2. Implementation: how do we teach what we teach?

  • Explain (in a table if most helpful) the curriculum hours/allocation/choice within the subject and the organisation of pupil work (e.g. ex books/folders/online etc)
  • How many teachers are subject specialists? What training related to the curriculum in the six months to two years. Has there been any subject specific training for staff in your subject? How are non-specialist staff supported and consistency and quality of curriculum implementation assured?
  • How do you ensure access for pupils/learners who have low prior attainment, including their basic skills such as reading?
  • How does the curriculum meet the needs of all pupils/learners – particularly disadvantaged learners and learners who have additional needs/SEND.
  • How well is the planned curriculum implemented? What checks do you make and what changes have you made as a result of your checks?
  • How well does output match to the planned progression? Is planned progression evident?
  • How well are resources used to support the curriculum? Do all pupils/learners have access to appropriate resources?



Hours of Teaching per week per year

Number of Teachers

Teacher Experience (# yrs teaching subject)

Examiner expertise

Organisation of work





1-year AQA examiner experience

All work in folders and work packs. HW, assessment and PW found in folders. Consolidation in exercise books



In psychology, there has been one teacher leading the subject for one full academic year. This teacher is an experienced practitioner and an examiner for the AQA exam board, which is taught.
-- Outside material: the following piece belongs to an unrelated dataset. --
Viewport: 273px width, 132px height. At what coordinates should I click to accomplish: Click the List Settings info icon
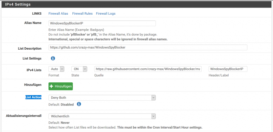pos(53,59)
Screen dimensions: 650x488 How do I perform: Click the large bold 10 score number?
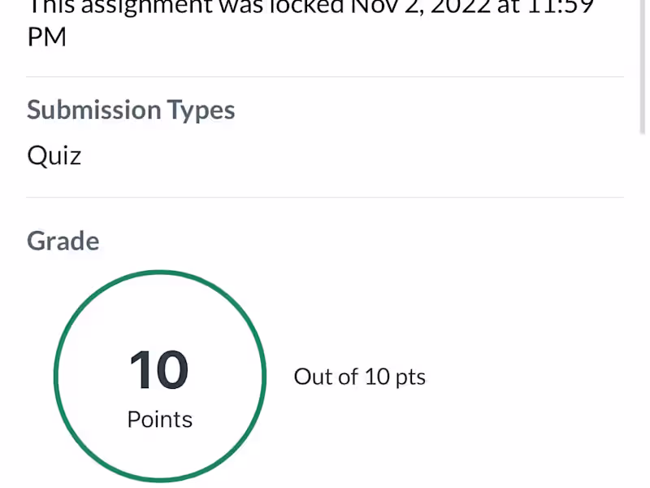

There is only one teacher of the subject and there would therefore be a risk if the subject specialist left the school. The curriculum is fully planned with LTP and MTPs and a large body of lesson-by-lesson resources. While MTPs could be more detailed, all individual lessons have a teaching PowerPoint, and accompanying resources with homework’s and pre-works built in and there is an extensive bank of revision resources. The curriculum is designed to initially start teaching the approaches section of the course, although not the starting point of the syllabus, the approaches underpin the whole of psychology so without a level of understanding this unit, it would be difficult to build additional knowledge. This is also taught alongside some maths skills as 10% of the new A level course is mathematical content, so students understanding this, and teachers knowing the students understanding of statistics is crucial. All lessons have key elements of model presentation, real-world application and student practice, often to exam questions. Prework and ‘do nows’ are used as opportunities to expose students to wider reading, but also comprehension and prior lesson recall. In year 12, students are taught paper one topics, followed by paper two topics. In year 13, students are taught paper 3 topics. This is done so that students can develop their skills and understanding of the more basic topics before progressing onto the units where a deeper psychological understanding is needed.

3. Impact: how do we know what pupils have learnt and how well they have learnt it?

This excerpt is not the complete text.